**Excerpt**

_ _ _ _ _ _ _

That's true of Barcelona, but I recently found that in Girona some locals struggled with Spanish.


----------



## nimtree (Sep 29, 2015)

stefig said:


> As far as I'm aware, you'll need to become tax resident in Spain if you're living there full time, even if working for a UK company.


Thanks for highlighting that Tax concern. I will ask that question separately in this lovely forum , as soon as I have shortlisted atleast few towns /cities to live.


----------



## Helenameva (Aug 15, 2014)

Horlics said:


> As said, Spain is not guaranteed year-round T-shirt weather. Have a look at wunderground.com, it contains detailed and summary information about temperatures in the past. That should help you know if the weather is good enough.
> 
> In my view towns by the sea are quiet out of season and you won't find the nightlife you are looking for. They have plenty of bars and restaurants which open late, but they don't provide what your average Brit (or Indian who's lived in Britain for a long time) would call nightlife.
> 
> ...


Barcelona has 22 Michelin starred restaurants, Valencia 4 or 5, Madrid about 9. World renowned chef Ferran Adrià of El Bulli fame has protégéd many excellent chefs who have opened their own restaurants. I presume you ate on the tourist trail, you have my sympathy, but more fool you.


----------



## 90199 (Mar 21, 2010)

If you want a lively, multicultural, city, with fantastic beaches, international airport, year round climate of eternal spring time, fantastic public transport, friendly locals and few if any drunken tourists, then look no further than Las Palmas de Gran Canaria.

_ _ _ _ _ _ _

**Aim**
Reproduce the part of the thread on living in Spain starting at "Thanks for highlighting" and ending at "is good enough.". The lines that follow come from a separate source.

**Supplied data**
_ _ _ _ _ _ _

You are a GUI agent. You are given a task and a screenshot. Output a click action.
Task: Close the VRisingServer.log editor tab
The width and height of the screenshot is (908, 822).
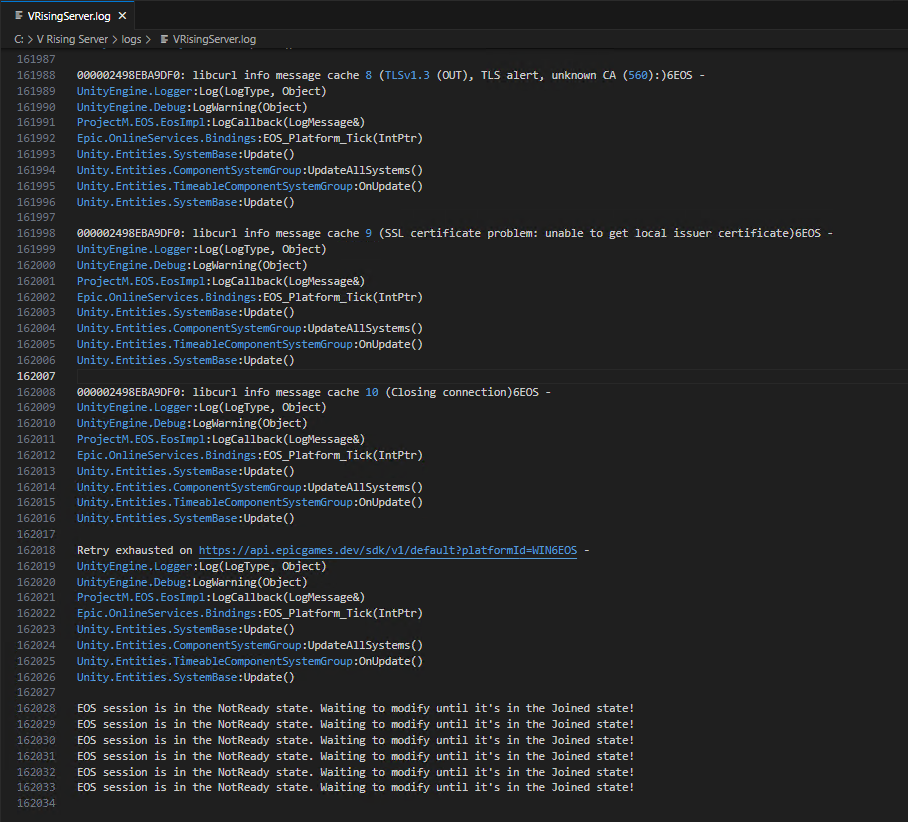click(x=123, y=15)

_ _ _ _ _ _ _

**The solution**
Thanks for highlighting that Tax concern. I will ask that question separately in this lovely forum , as soon as I have shortlisted atleast few towns /cities to live.


----------



## Helenameva (Aug 15, 2014)

Horlics said:


> As said, Spain is not guaranteed year-round T-shirt weather. Have a look at wunderground.com, it contains detailed and summary information about temperatures in the past. That should help you know if the weather is good enough.